The car was quiet this time. Gemma hadn't spoken a word since they'd left Dr. Sharma's office. Louis had no idea what to say.
After several more miles, she finally spoke. "How can that be? I don't understand." Her voice was full of lament, despair.
"Gemma, that was a very positive appointment," he reminded her. It was the truth. She was recovering nicely from the accident. Her scans and tests were all clear. But she still hadn't recovered her memory. The doctor couldn't explain why. Then he'd said the words that had Gemma going pale in his spacious modern office in one of the hospital’s high-rises by the Charles River.

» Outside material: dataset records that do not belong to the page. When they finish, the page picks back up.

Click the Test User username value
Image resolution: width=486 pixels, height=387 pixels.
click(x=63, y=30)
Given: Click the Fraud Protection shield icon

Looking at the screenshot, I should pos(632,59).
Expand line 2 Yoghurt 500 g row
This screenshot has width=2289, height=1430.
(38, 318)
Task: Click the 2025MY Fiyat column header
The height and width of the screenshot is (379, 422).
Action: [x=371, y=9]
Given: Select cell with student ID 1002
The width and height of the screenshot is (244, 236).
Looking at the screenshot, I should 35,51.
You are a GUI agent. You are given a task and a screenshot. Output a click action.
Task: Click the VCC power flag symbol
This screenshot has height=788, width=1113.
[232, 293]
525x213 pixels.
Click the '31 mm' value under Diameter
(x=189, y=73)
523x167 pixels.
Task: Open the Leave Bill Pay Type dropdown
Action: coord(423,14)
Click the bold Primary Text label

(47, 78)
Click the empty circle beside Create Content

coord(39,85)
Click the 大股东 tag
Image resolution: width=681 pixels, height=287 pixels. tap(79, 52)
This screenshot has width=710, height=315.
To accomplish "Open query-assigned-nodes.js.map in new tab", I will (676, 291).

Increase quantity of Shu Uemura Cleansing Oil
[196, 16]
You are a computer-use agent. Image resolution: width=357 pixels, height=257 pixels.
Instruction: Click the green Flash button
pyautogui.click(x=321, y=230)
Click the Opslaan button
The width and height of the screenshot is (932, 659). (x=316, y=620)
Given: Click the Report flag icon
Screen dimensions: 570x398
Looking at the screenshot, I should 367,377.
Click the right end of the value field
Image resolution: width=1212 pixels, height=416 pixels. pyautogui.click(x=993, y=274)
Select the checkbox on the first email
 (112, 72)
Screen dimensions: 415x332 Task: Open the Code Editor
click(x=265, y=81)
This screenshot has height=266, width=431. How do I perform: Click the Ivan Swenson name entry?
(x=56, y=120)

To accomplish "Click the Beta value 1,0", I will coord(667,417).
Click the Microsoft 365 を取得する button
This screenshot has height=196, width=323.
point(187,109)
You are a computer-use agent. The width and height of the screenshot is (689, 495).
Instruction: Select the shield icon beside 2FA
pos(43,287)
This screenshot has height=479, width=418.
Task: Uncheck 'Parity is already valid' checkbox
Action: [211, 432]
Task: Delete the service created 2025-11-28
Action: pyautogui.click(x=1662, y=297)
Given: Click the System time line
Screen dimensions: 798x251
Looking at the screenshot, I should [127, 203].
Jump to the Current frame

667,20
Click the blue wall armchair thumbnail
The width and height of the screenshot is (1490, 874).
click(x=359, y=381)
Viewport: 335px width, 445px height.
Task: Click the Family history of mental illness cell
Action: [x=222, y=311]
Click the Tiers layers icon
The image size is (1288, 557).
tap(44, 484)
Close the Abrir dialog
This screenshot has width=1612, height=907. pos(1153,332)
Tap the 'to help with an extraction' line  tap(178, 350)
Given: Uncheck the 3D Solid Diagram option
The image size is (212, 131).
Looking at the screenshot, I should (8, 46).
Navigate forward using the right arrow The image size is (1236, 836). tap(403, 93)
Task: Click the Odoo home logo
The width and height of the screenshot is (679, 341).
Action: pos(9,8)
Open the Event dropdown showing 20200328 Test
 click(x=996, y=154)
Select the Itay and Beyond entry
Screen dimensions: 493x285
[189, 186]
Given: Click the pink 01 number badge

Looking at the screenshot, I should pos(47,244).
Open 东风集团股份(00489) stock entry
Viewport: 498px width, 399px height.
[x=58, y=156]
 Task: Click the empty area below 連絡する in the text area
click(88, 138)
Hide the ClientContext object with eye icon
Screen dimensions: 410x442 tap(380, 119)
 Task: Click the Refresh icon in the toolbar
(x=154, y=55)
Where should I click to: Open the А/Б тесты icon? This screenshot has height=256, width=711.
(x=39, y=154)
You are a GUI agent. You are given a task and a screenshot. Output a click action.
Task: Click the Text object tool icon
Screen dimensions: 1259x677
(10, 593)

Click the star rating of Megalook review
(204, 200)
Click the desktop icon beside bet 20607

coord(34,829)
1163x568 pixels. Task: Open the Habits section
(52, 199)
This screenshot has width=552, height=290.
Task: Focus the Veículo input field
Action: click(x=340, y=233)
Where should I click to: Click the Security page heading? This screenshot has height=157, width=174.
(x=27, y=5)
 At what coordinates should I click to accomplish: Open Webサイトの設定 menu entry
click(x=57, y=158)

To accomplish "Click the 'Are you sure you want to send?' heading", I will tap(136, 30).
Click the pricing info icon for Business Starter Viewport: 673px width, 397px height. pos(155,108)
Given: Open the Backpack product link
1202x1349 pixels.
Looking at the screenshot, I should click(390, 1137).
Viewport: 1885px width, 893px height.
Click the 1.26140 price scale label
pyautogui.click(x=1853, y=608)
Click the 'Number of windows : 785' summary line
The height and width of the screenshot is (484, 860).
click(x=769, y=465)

You may never recover those years, Ms. Tamlin. I've seen it happen before.
For his part, Louis wasn't sure how to process that bit of information himself. He just knew he couldn't stand to see the agony Gemma was going through. She'd been so hopeful about this appointment.
"Just try to remember what the doctor said about not pushing too hard. That could result in a setback for your recovery in general," he reminded her.
"I couldn't if I wanted to. Every time I try to call up something from those years, an event, a birthday party, anything, I'm just met with a dark spot."
She had to stop trying. Dr. Sharma had been clear about that. Her memories had to come back naturally and on their own. Louis figured there might be a way to nudge them.
"I'm hungry," he announced, completely changing the subject.
Gemma shot him a somewhat annoyed glance. She must’ve been wondering how he could be thinking about food at a time like this. The truth was, eating wasn't his foremost motivation.
"Ma has the refrigerator full with groceries," she told him, her eyes focused outside her window.
"I have a better idea," he told her.
"I saw signs for a clambake at Flagship beach."
He nodded. "That's right. A good old New England–style feast of steamed clams, sweet corn, salty potatoes and fresh lobster. I say we do that for lunch."
She shrugged, offered a smile that seemed less than genuine. "I'll have the corn and potatoes, I suppose. I don't really like lob—" She paused, her eyes growing wide. "Wait. I do like lobster, don't I? I don't know when or how I changed my mind about it, but I like it now."
Louis gripped her hand. "That's right."
He did a mental fist bump, cheering silently. Darned if his idea hadn't already worked in a small way. He'd convinced her to try steamed lobster on one of their first dates. She'd been pleasantly surprised.
Granted, it was a small victory. But a victory nevertheless.